U.S.
Holder: Deal On BP’s $20 Billion Not Final
June 17, 2010 - 1:47 PM | by: Mike Levine
One day after President Obama said he was “pleased to announce that BP has agreed to set aside $20 billion” to pay for damages along the Gulf Coast, a top administration official on Thursday said the deal has not been finalized, adding that government and BP officials still need to “flesh out” exactly how the system will work.
“The Department of Justice has been actively involved in the structuring of that agreement, and those conversations are on-going,” Attorney General Eric Holder said at a press conference in Washington. “The framework has certainly been put in place, but there are on-going conversations to … put flesh on that framework.”
Negotiations over the $20 billion, which will be put in an escrow account and administered by an independent party,
are separate and “walled off” from civil and criminal investigations currently underway by the Justice Department, according to Holder.

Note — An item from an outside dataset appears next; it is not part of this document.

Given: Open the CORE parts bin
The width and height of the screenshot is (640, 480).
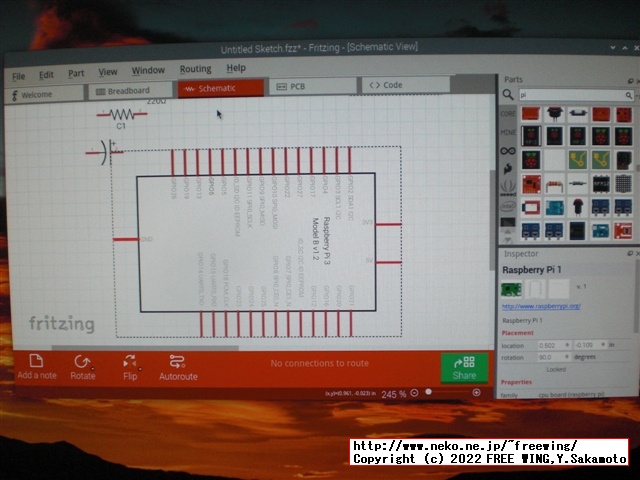Looking at the screenshot, I should click(x=508, y=114).
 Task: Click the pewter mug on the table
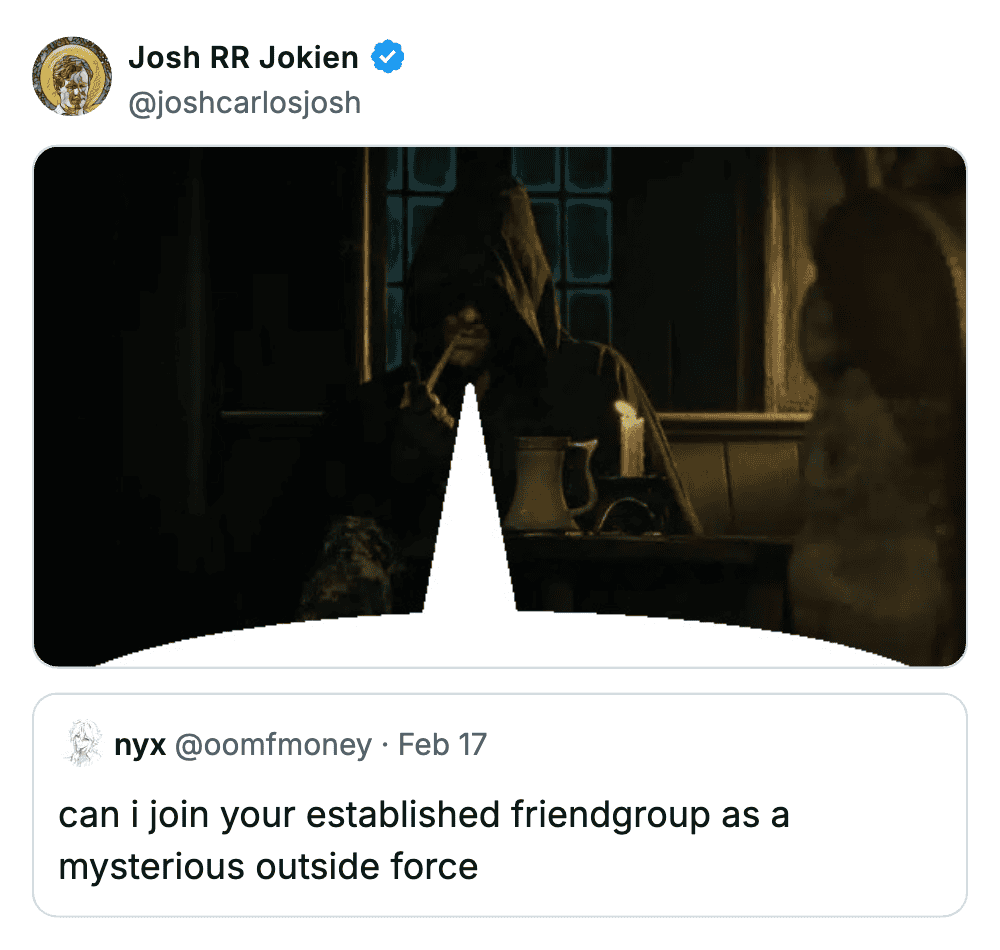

He said the Justice Department is “aggressively” pursuing actions against those accountable.
“Let me be clear, I don’t apologize for the Justice Department’s role in this matter, and I don’t apologize for the way in which this administration has approached [it],” he said. “We have dealt with this issue in a tough way to ensure that Americans who did no wrong will be compensated, that we do all that we can to protect our environment, and that not a penny comes from American taxpayers to do both of those things.”

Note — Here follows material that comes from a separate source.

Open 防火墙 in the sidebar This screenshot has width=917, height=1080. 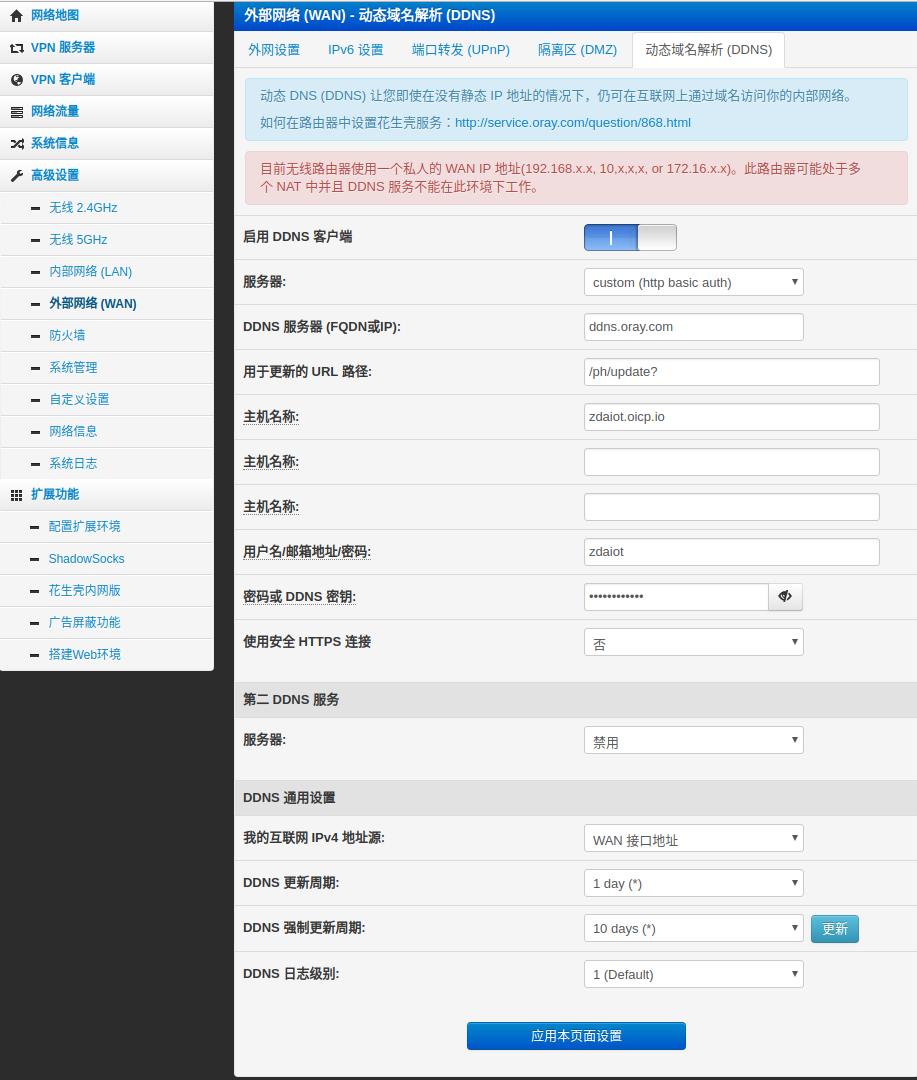point(67,336)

His remarks came during an unrelated press conference at the Justice Department announcing what Holder called the “largest collective enforcement effort ever brought to bear in confronting mortgage fraud.” Across town, on Capitol Hill, BP executives were being grilled about the Gulf Coast oil spill by members of the House Energy and Commerce Committee. During the House hearing, one Republican took aim at Holder and apologized to the BP executives.
“I think it is a tragedy of the first proportion that a private corporation can be subjected to what I would characterize as a shakedown, in this case, a $20 billion shakedown, with the attorney general of the United States … participating in what amounts to a $20 billion slush fund that’s unprecedented in our nation’s history, that’s got no legal standing, and which sets, I think, a terrible precedent for the future,” Rep. Joe Barton, R-Tex., said.
Barton went on to note that the U.S. legal system is centered around “due process,” adding, “So I apologize.”
Vice President Joe Biden described Barton’s comments as “astounding” and “incredibly insensitive,” saying it’s “outrageous” to suggest that BP shouldn’t be asked to set aside billions of dollars to “protect people who are drowning … [and] don’t have deep pockets.”
Asked about Barton’s comments, Holder said he was “not aware” of them, but he called the administration’s efforts so far “entirely appropriate.”
Holder said Associate Attorney General Tom Perrelli is “very intimately involved in working out the deal with BP,” calling Perrelli one of the administration’s “main negotiators” over the $20 billion escrow account.